The Evolution of Data Center Fabrics
Evolving needs. Blooming technologies. Massive scale. Unified networks. Infinite bandwidth. Zero latency. Virtual overlays. Blend these all with ice, lemon and a pinch of sugar, and you have the perfect data center cocktail.
DC networks are currently a very hot topic among industry pundits. The disruption of the cloud-enabled world has pushed the performance challenge back to the data center. The era of distributed workloads starts to fade, and all the compute might is now concentrated in the “cloud”. How are systems designs and new technologies going to adapt to this change?
Masters of complexity
As human beings, we have an innate tendency to address problems from within the current paradigm. It’s from time to time that disruptions emerge in such manner that we are forced to take a step back and seek a new solution starting from scratch. We are reluctant to get out of our comfort zone, but when we do, there is usually the payoff of a great leap forward.
When approaching a new challenge, the initial focus is always on getting things to work. This is the comfort zone of the Masters of Complexity: there are our tools, there are our protocols, figure out a way to solve the problem with these tools. And in a timely and efficient manner. That’s what we engineers do, right?
When trying to build upon this, though, design decisions that made sense for the first iteration (the solution of the initial problem) don’t necessarily make sense anymore for the next iterations. At a certain point in time, there will be a need to reframe the current situation and design a new approach. This is precisely the stage at which networking, and more specifically Data Center networking, sits today. Let’s assess the situation, then.
As Berkeley’s Prof. Scott Shenker argues, we have become experts in this art of mastering complexity. If we are to build a new foundation for the next-generation, cloud-oriented services world, it’s time to focus ourselves on extracting simplicity. Simpler problems are easier to understand, analyze and solve architecturally, rather than accidentally. What are the tools that allow this process of extracting simplicity? Abstractions.
The power of abstractions.
Abstractions allow for two fundamental benefits.

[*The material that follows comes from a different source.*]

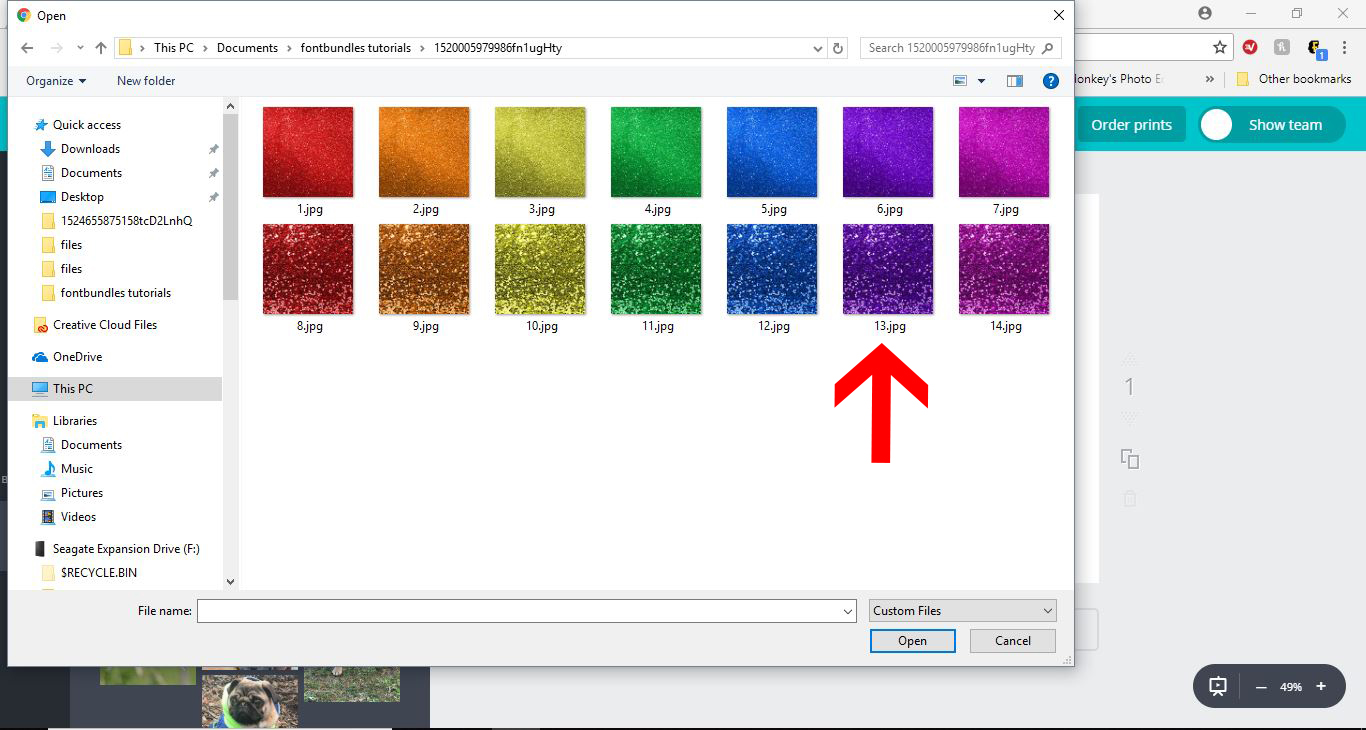Click the Help question mark icon
This screenshot has height=730, width=1366.
[1050, 80]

First, they enable a modular approach to problem solving. Every module can address a separate part of the problem, which is usually simpler and faster, and therefore it can evolve independently to address future needs without constraints from other modules. This is the “low-coupling, high-cohesion” principle.

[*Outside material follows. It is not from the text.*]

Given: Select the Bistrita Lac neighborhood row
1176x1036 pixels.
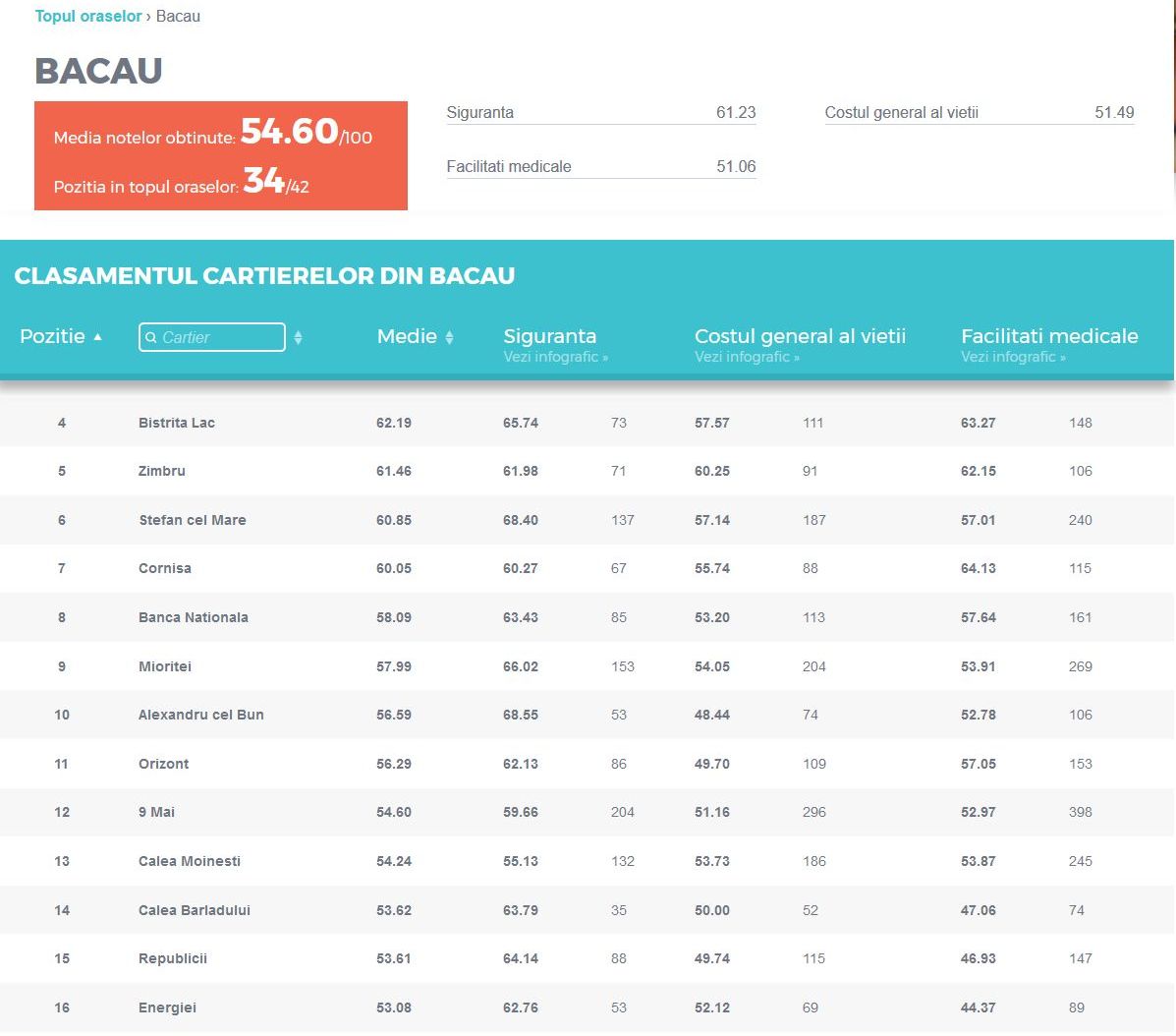Looking at the screenshot, I should tap(177, 423).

Second, they make it possible to integrate existing technologies into the new system, providing a familiar interface to the legacy environment while itself operating in a completely new manner. This makes it easier to use the new technology, and it becomes more likely to have a significant impact.
Therefore, with the right abstractions and the right interfaces we can design simpler, more elegant solutions that can be integrated into the existing world in a way that it’s productive and meaningful. And these new solutions and integrations, if they reach the appropriate level of abstraction, will enable new disruptions.
The key question is what is the appropriate level of abstraction needed for these disruptions to emerge. We find a great example of this with the steps that the computing industry took in the road to server virtualization. Virtual memory was a nice abstraction, but hardly disruptive. Hard drive partitioning allowed for a new storage abstraction: nice, but no revolution ignited from that. Multi-threading? Some sort of CPU virtualization, nothing more. But when the unit of abstraction was moved up the chain to the server itself, things truly changed: this not only provided a consolidation and dollar-cutting benefit, it had a profound impact in the way servers could be operated, while preserving every way of interacting with them. Almost every service, application, network service or system could successfully interact with a virtual server from day one. The right interfaces were in place, and the right abstractions were those that provided benefits further beyond their usual scope.
These ideas are condensed in Nicira’s Martín Casado’s article The Overhead of Software Tunneling, where he argues:
…virtualization of computing hardware preserves the abstractions that were presented by the resources being virtualized. Why is this important? Because changing abstractions generally means changing the programs that want to use the virtualized resources. (…) Virtualization should not change the basic abstractions exposed to workloads, however it nevertheless does introduce new abstractions. However, the big disruption that followed server virtualization was not consolidation but the fundamental change to the operational model created by the introduction of the VM as a basic unit of operations.
We have seen the impact this abstraction, the virtual machine, has made in the computing world. Networking has seen nothing similar to this level of simplicity extraction so far. Now, there is a real need to disrupt this space too, because there is a new value chain, a new “stack” of cloud services that demand a new networking.
The Cloud Stack
Virtual machines, ubiquitous bandwidth and new business models have transformed the landscape and brought upon us the Cloud era, in which the investment model target for new data centers has changed to a pay-per-use, cloud billing at home desire everywhere.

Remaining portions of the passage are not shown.